>>>>>
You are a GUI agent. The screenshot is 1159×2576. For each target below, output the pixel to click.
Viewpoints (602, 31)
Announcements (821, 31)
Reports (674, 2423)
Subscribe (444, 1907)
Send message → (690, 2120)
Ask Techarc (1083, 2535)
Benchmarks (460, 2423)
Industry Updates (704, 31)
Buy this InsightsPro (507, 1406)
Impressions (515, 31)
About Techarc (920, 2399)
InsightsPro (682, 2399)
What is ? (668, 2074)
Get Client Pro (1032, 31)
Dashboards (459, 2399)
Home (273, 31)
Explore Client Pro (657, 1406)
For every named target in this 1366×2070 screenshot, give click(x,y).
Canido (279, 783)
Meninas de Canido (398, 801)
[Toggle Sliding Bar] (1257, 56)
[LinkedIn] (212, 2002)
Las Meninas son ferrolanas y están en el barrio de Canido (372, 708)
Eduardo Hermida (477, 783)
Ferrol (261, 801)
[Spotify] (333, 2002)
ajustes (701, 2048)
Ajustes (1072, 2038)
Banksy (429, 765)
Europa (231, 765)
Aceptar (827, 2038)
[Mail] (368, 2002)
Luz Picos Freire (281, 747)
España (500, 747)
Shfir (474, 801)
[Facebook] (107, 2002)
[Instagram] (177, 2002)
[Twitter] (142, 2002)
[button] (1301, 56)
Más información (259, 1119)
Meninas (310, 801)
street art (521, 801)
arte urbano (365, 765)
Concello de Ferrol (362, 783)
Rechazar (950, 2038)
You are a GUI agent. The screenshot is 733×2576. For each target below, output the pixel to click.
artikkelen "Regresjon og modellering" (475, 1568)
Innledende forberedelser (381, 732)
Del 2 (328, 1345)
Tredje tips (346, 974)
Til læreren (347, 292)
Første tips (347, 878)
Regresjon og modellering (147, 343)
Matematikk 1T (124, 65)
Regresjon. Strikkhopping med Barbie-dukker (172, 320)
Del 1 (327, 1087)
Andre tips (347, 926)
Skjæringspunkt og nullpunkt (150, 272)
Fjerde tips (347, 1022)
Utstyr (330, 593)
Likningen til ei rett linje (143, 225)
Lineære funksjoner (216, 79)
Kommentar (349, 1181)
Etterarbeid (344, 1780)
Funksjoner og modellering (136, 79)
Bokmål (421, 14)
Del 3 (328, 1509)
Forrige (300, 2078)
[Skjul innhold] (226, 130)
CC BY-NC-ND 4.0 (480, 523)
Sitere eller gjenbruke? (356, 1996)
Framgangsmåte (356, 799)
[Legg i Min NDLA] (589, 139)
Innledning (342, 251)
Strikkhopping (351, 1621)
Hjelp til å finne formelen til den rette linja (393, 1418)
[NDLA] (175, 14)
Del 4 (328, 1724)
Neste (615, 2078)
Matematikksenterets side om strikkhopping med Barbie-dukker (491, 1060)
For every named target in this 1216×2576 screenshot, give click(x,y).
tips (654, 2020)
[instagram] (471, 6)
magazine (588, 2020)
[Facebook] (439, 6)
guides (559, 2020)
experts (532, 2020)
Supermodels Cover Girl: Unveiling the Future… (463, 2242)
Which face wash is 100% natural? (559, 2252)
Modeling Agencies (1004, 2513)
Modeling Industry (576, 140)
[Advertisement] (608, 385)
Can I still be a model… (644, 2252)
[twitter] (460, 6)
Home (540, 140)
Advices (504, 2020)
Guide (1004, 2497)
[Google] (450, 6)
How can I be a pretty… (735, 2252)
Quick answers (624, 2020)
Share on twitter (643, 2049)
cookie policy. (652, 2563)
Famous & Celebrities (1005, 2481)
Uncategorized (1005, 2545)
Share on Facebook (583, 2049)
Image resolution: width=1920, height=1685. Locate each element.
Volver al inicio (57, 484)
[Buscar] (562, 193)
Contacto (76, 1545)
<<<<<
Please print, exactly and with nothing else, the lines from the first line of the entries through the line containing "Explore Client Pro (657, 1406)".

You are a GUI agent. The screenshot is 1159×2576. For each target below, output the pixel to click.
Viewpoints (602, 31)
Announcements (821, 31)
Reports (674, 2423)
Subscribe (444, 1907)
Send message → (690, 2120)
Ask Techarc (1083, 2535)
Benchmarks (460, 2423)
Industry Updates (704, 31)
Buy this InsightsPro (507, 1406)
Impressions (515, 31)
About Techarc (920, 2399)
InsightsPro (682, 2399)
What is ? (668, 2074)
Get Client Pro (1032, 31)
Dashboards (459, 2399)
Home (273, 31)
Explore Client Pro (657, 1406)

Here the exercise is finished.